=== Article ===
5 Critical Mistakes that Derail Leaders

 


 

 

 

 

 

Companies rise and fall on leadership. Period. And there are five areas that the best senior leaders tend to focus their attention. It’s no surprise that these same areas are where unsuccessful senior leaders make critical mistakes.

These are the most critical mistakes, because by the time the leader or other senior managers can understand what has happened, there is massive momentum heading towards a discouraging future.


The Research


Robert S. Hartman, a Nobel Prize Nominee, devotes his efforts to helping people maximize their leadership potential, understand their thinking and prioritize team dynamics. Through his study of The Science of Axiology (a scientific approach to how people make value judgments in leadership situations), Hartman has developed a valuable assessment tool.


Throughout his research, he noted that high-performance leaders selectively place importance on some information while neglecting other information. The result is criteria for decision-making. After surveying and assessing over 1000 top leaders worldwide, he found a pattern of consistent attention and regular lack of attention to vital areas of leadership.


What follows are The Five Most Common Mistakes Of High Performance Leaders, inspired from the research of Robert Hartman, and from decades of my performance consulting, coaching and leadership training.

Five Critical Mistakes that Thwart High-Performance Leaders


1. Lack Of Consistency And Conformity


Although most senior leaders will profess that consistency and conformity are top priorities for the growth and scaling of their company, in practice many leaders demonstrate and/or embody a different message. Conformity is usually a paradox in growing corporations, where thinking outside the box is heavily encouraged. And consistency could even be a joke – depending on how much rapid growth is occurring at an organization – it is not uncommon for a trend of “fire fighting” to take hold as the company culture.


To avoid this mistake: Messaging how important systems and procedures are to your team, even in rapid growth, is essential. Systems and procedures maintain brand, product, customer service and other departmental consistency to the customer. Internal attention to having growth spurts be individual stages that get gelled back into the corporate structure will pay huge dividends.


2. Lack Of “Strategy Follow Through” Discipline


It is tough to choose a strategic direction, see less then favorable results, and stay the course. The innate human instinct is to jump ship quickly before the ship goes down!


However, more often than not that the problem is not the strategy, but the tactical execution of it. Top leaders often look for the “right” strategy, and although there are likely stratospheres of probability for strategic outcomes, world class leaders focus on execution and course-correction of a strategic direction before abandoning ship. Having the discipline to continue the course-correction process, particularly through the ability to ask probing questions, results in solutions. This is how we solve problems that are real versus solving problems that are an extrapolation of a probable outcome.
=== Listed entries ===
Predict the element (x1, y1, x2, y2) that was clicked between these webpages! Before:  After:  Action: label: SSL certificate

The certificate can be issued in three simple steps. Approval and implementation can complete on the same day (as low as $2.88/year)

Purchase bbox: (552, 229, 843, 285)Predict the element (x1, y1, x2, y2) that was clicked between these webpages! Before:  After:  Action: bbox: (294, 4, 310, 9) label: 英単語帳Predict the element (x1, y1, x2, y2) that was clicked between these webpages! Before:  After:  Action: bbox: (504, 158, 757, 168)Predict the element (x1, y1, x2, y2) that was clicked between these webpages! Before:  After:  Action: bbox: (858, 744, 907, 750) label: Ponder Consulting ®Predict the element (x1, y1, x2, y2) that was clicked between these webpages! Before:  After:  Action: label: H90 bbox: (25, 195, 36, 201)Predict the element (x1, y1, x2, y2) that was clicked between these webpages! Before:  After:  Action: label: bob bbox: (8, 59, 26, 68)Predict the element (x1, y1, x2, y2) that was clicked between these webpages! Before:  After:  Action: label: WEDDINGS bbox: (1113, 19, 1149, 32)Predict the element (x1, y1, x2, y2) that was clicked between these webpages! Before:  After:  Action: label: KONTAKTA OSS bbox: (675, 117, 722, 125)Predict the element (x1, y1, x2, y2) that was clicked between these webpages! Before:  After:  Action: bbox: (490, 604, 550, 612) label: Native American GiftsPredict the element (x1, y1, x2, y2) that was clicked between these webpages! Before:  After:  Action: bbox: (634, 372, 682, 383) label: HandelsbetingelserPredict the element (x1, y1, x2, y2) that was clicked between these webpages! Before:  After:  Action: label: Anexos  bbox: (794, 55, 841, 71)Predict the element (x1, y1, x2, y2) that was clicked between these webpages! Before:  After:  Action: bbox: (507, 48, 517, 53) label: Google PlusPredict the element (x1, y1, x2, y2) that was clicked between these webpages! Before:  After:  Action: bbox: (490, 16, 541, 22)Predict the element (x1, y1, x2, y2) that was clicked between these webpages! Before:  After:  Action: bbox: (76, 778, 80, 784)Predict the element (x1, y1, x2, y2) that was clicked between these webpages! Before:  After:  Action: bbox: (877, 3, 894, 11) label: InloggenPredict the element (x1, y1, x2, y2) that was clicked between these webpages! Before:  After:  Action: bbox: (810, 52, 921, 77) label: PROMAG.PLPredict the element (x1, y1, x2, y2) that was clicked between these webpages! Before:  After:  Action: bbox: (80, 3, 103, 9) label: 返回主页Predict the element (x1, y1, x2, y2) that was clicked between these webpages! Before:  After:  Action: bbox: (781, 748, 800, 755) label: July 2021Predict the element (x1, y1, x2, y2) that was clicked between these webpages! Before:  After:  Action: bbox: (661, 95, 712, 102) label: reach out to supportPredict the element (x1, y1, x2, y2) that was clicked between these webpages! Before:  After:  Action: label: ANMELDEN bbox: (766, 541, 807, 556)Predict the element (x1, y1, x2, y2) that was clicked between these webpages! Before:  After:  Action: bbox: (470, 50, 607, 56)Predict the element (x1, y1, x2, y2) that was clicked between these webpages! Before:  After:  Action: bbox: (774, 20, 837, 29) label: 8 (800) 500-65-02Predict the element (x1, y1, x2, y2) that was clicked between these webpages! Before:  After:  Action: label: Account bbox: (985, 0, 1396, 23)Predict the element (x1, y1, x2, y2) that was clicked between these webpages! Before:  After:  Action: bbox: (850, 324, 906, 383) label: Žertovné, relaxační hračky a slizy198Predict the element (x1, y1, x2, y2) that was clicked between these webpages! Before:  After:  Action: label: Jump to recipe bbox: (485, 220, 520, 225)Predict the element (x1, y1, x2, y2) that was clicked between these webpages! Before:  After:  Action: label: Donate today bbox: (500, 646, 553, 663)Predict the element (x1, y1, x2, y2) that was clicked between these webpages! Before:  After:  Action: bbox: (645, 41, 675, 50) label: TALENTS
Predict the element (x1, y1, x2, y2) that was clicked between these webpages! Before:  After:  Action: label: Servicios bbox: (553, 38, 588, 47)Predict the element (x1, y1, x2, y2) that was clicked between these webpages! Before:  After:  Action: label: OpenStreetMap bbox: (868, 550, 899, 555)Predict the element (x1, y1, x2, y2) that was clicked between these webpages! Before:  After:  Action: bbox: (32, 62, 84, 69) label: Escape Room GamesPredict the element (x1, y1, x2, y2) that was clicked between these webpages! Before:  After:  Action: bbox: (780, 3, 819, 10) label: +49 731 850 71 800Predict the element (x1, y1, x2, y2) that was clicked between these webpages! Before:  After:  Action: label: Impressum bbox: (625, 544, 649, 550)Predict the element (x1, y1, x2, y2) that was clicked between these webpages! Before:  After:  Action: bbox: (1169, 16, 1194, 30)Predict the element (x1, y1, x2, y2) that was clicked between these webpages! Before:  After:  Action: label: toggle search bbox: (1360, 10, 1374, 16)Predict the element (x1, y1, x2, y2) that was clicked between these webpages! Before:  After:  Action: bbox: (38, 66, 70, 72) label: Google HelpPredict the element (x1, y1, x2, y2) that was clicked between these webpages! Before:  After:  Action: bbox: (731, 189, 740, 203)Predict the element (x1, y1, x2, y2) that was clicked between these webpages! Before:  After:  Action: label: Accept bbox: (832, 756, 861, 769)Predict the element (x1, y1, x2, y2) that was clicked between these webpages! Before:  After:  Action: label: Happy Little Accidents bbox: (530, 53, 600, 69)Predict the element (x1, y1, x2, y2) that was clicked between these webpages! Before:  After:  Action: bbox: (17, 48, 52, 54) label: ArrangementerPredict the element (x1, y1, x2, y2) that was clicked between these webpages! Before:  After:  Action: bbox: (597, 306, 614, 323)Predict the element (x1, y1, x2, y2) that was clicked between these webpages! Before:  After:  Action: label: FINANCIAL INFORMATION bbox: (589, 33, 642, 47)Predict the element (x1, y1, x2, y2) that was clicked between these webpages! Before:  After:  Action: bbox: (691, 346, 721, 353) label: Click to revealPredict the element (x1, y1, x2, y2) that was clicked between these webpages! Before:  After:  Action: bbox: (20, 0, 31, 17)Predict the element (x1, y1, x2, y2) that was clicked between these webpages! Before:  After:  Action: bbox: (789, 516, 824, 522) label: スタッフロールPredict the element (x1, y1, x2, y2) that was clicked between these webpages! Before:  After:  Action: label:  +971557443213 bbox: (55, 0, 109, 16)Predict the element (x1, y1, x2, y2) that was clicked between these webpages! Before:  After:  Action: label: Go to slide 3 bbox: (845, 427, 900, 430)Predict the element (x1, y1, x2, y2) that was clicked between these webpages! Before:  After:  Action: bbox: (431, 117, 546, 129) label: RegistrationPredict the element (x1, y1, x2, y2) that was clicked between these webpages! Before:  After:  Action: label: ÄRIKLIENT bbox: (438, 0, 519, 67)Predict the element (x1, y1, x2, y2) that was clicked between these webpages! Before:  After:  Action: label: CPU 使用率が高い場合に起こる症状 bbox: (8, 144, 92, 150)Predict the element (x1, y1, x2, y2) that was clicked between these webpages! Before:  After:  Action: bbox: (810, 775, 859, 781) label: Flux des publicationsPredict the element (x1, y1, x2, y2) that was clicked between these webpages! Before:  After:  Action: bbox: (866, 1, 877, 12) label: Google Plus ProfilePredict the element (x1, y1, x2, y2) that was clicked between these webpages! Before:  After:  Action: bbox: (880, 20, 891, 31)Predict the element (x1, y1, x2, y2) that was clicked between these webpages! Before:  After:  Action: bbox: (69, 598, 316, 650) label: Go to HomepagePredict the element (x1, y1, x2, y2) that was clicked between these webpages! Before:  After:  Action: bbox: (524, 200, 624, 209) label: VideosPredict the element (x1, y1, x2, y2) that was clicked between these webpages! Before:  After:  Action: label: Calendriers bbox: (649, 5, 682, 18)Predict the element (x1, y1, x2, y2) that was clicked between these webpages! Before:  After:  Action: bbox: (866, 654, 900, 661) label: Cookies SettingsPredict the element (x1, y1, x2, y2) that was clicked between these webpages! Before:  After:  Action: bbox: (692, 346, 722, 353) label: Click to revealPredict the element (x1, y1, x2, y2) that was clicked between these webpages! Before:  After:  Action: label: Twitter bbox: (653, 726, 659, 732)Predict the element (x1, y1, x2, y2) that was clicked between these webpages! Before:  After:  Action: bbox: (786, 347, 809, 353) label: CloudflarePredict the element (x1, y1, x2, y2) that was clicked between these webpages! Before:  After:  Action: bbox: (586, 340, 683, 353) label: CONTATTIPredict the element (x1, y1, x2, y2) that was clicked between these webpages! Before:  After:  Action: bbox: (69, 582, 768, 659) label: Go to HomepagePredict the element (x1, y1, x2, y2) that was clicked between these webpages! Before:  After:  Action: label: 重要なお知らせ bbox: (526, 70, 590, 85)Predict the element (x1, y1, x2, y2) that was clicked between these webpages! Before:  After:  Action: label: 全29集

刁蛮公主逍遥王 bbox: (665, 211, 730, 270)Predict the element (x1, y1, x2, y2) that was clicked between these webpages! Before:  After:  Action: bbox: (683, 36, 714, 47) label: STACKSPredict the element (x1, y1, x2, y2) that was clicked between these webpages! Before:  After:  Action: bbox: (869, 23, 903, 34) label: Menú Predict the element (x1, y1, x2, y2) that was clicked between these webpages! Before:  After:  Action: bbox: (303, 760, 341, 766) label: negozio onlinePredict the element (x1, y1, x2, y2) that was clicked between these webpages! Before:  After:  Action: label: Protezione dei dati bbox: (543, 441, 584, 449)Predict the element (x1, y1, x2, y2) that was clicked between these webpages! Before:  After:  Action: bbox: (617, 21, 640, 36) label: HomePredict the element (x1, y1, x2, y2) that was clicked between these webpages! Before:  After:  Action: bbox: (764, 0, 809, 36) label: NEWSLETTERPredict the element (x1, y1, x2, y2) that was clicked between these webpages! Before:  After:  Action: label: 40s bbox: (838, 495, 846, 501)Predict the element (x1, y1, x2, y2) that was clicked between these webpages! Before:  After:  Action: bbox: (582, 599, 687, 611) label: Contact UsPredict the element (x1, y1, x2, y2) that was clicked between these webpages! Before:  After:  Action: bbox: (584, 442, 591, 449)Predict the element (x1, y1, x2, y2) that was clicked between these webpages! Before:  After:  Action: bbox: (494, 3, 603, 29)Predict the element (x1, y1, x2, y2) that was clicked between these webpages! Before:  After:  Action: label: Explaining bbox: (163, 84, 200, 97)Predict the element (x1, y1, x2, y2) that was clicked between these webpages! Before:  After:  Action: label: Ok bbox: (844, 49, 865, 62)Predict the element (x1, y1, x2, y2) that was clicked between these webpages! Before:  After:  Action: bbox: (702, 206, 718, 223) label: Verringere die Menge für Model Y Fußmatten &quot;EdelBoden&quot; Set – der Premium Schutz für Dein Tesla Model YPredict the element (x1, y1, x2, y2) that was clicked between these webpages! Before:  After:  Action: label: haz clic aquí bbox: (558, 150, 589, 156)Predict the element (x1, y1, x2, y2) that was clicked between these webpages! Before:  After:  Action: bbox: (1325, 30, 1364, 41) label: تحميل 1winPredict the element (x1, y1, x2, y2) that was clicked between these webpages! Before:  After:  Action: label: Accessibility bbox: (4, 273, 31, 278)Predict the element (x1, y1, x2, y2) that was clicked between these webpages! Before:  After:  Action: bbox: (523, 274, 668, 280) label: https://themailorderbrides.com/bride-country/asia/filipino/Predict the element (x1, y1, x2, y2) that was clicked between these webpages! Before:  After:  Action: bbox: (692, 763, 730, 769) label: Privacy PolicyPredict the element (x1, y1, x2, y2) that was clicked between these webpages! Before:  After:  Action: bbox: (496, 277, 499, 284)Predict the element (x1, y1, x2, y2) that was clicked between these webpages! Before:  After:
===
Task:
Extract the passage of the leadership mistakes article starting at "Throughout his research, he" and ending at "areas of leadership.".

Exercise response:
Throughout his research, he noted that high-performance leaders selectively place importance on some information while neglecting other information. The result is criteria for decision-making. After surveying and assessing over 1000 top leaders worldwide, he found a pattern of consistent attention and regular lack of attention to vital areas of leadership.